[Entries shown — start]

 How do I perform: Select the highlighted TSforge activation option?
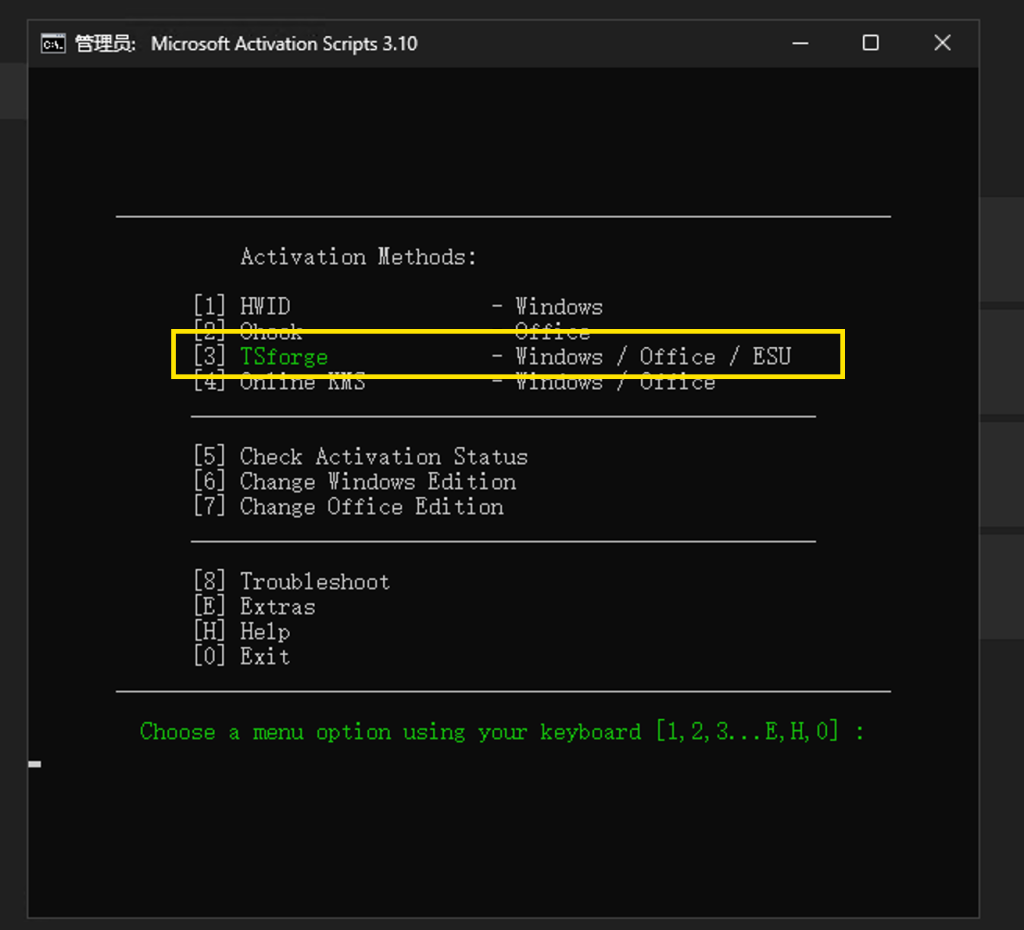point(283,356)
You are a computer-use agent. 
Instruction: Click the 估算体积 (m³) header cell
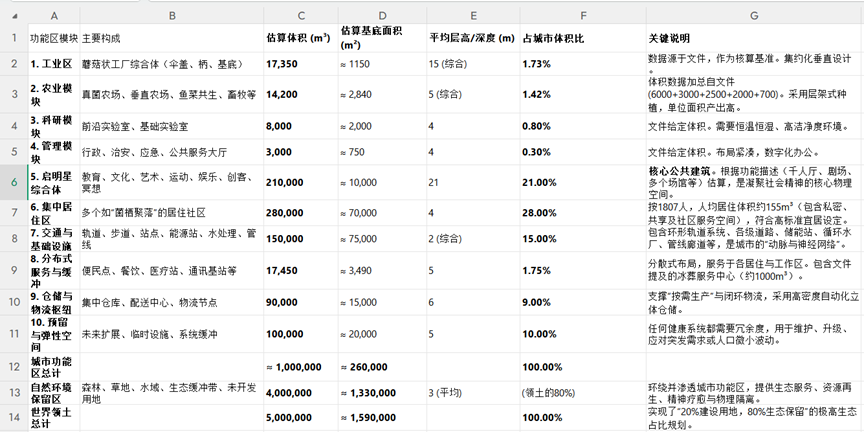[300, 38]

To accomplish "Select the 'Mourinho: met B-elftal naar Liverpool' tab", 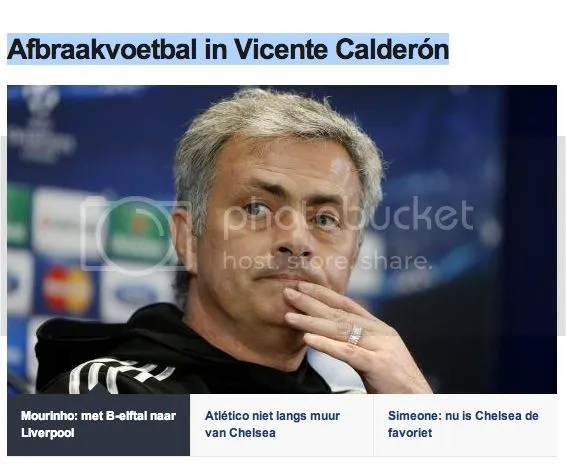I will coord(99,424).
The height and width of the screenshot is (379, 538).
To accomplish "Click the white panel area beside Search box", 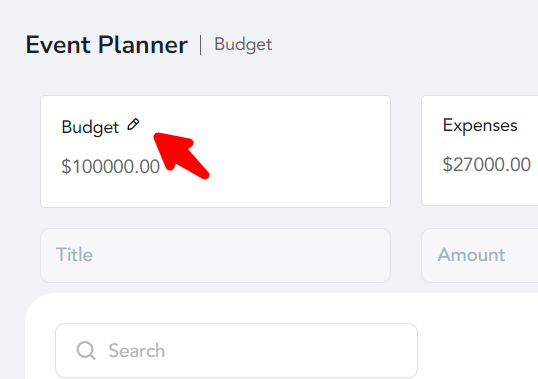I will coord(477,343).
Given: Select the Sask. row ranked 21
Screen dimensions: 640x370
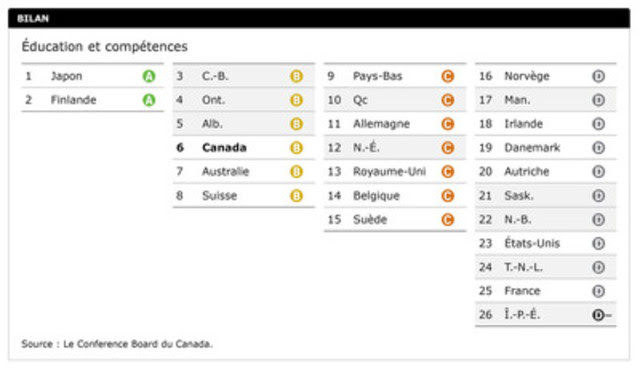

[Entries shown — finish]

• Assignment:
I would like you to retype exactly the lines running from the one containing "Given: Select the Sask. row ranked 21" to the last line of the entries, both included, leaving all pictures out.

• Response below:
Given: Select the Sask. row ranked 21
Screen dimensions: 640x370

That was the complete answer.